START RECORDS SUPPLIED

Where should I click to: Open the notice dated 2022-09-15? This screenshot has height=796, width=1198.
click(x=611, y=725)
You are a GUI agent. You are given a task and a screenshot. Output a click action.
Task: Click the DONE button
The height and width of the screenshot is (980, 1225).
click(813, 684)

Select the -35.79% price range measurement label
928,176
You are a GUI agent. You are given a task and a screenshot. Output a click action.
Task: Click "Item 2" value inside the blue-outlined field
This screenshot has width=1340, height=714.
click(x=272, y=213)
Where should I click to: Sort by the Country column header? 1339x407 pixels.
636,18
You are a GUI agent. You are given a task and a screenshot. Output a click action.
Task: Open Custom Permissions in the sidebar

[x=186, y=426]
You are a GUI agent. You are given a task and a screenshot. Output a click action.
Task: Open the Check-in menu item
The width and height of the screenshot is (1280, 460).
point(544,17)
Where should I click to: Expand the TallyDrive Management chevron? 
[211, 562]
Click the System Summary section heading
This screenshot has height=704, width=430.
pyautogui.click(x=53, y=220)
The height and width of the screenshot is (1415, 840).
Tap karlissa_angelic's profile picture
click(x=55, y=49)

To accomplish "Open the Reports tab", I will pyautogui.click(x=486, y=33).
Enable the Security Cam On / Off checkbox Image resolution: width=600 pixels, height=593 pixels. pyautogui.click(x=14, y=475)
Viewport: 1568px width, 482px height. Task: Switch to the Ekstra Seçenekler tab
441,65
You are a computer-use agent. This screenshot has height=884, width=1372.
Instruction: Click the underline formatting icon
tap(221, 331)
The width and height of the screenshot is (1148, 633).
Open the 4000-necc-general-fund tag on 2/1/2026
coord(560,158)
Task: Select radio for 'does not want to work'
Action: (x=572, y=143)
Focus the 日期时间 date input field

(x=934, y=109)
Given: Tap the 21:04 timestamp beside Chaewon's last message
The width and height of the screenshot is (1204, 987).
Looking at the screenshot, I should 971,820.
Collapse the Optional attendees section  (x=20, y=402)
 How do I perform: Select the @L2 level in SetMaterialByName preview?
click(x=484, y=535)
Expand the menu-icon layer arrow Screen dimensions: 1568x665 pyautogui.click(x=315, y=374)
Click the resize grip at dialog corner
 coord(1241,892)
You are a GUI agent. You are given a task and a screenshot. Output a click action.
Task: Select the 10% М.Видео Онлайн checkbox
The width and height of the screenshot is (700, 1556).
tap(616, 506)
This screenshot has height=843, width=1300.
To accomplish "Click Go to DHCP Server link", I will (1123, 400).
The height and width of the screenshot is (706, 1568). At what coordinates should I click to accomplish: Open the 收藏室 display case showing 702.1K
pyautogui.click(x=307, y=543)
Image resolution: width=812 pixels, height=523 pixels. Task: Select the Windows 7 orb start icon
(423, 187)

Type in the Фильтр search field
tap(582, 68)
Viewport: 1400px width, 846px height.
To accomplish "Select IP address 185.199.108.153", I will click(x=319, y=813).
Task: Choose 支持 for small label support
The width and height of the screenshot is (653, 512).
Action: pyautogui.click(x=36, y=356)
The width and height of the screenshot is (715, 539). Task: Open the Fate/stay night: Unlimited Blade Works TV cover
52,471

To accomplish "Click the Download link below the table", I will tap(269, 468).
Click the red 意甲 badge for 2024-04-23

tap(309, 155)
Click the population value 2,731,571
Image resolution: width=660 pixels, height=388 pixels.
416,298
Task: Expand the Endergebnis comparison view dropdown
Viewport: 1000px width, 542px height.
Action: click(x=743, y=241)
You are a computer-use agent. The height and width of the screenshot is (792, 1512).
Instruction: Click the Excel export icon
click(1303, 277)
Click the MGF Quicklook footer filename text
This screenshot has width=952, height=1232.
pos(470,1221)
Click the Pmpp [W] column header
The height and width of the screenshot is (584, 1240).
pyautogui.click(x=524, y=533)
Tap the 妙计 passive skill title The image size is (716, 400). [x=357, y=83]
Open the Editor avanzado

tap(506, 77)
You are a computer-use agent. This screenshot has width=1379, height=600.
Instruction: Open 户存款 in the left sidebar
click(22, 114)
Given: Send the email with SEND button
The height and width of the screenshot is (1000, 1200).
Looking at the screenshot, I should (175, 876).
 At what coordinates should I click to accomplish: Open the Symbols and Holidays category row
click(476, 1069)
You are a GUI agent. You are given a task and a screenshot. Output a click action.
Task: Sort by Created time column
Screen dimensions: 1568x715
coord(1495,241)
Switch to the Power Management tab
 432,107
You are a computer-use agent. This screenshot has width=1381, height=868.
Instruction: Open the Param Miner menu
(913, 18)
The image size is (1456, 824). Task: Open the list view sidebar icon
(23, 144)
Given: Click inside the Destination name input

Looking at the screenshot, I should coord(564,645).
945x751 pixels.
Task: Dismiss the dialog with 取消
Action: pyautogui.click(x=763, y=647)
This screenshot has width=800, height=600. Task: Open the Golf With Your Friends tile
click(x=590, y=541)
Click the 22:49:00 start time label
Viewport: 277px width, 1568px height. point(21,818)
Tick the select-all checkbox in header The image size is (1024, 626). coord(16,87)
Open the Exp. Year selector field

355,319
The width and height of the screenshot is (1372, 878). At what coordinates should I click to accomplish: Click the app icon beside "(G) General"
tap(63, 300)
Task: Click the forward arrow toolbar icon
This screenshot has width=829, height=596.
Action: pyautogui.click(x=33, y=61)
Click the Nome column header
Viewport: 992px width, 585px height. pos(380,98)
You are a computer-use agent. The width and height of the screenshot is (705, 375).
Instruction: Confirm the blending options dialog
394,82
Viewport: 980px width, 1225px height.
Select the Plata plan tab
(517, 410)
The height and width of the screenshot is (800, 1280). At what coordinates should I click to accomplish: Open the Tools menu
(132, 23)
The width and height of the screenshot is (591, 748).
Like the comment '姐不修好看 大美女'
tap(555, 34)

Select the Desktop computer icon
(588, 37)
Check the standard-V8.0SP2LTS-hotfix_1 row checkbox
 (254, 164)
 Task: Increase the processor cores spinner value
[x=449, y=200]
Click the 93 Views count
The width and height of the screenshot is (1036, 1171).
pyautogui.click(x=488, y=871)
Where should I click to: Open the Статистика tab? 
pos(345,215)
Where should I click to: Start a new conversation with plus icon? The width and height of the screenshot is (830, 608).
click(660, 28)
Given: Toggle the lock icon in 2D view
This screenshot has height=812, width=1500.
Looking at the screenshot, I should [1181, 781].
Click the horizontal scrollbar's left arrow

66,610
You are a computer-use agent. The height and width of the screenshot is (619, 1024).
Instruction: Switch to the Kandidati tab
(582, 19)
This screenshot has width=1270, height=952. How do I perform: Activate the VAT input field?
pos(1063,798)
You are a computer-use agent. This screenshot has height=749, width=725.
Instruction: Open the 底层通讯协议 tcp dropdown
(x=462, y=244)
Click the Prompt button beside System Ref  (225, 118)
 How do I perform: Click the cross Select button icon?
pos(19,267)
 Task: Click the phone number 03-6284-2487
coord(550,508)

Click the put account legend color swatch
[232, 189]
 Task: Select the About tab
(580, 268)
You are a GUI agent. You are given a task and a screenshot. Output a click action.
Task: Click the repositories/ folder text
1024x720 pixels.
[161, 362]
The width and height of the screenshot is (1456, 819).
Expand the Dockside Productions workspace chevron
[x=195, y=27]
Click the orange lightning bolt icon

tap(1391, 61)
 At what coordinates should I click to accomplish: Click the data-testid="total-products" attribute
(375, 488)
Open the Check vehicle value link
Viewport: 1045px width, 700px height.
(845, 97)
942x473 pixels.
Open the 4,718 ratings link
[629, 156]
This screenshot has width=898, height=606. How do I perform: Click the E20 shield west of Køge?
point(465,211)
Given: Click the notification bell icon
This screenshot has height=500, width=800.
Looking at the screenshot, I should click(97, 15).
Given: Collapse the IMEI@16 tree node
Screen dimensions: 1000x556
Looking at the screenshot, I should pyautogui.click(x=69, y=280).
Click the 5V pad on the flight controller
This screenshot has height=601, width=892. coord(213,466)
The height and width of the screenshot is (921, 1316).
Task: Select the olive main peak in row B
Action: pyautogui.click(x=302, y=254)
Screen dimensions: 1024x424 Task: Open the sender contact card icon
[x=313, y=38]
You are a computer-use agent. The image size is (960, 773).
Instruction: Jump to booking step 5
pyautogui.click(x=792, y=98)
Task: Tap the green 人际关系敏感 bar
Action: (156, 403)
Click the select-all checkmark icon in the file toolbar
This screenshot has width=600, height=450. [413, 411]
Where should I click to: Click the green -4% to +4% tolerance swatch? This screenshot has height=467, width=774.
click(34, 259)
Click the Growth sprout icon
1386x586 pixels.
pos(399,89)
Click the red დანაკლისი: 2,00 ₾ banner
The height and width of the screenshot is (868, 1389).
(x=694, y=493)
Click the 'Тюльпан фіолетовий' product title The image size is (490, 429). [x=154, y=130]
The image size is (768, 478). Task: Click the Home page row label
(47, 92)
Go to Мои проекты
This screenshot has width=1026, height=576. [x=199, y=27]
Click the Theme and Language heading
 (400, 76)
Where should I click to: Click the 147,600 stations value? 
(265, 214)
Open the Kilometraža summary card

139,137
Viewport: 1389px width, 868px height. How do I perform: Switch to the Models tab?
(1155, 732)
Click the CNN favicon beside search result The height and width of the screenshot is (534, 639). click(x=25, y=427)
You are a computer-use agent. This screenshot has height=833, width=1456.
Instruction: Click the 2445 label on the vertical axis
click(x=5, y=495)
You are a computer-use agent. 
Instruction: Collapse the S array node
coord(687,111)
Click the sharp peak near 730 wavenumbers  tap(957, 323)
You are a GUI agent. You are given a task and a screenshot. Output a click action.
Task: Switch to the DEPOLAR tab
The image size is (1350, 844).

END RECORDS SUPPLIED

**TASK PROMPT**
What lines in the entries contain "text"? Report each one by copying it.

**TASK ANSWER**
Click the MGF Quicklook footer filename text
Task: Click the repositories/ folder text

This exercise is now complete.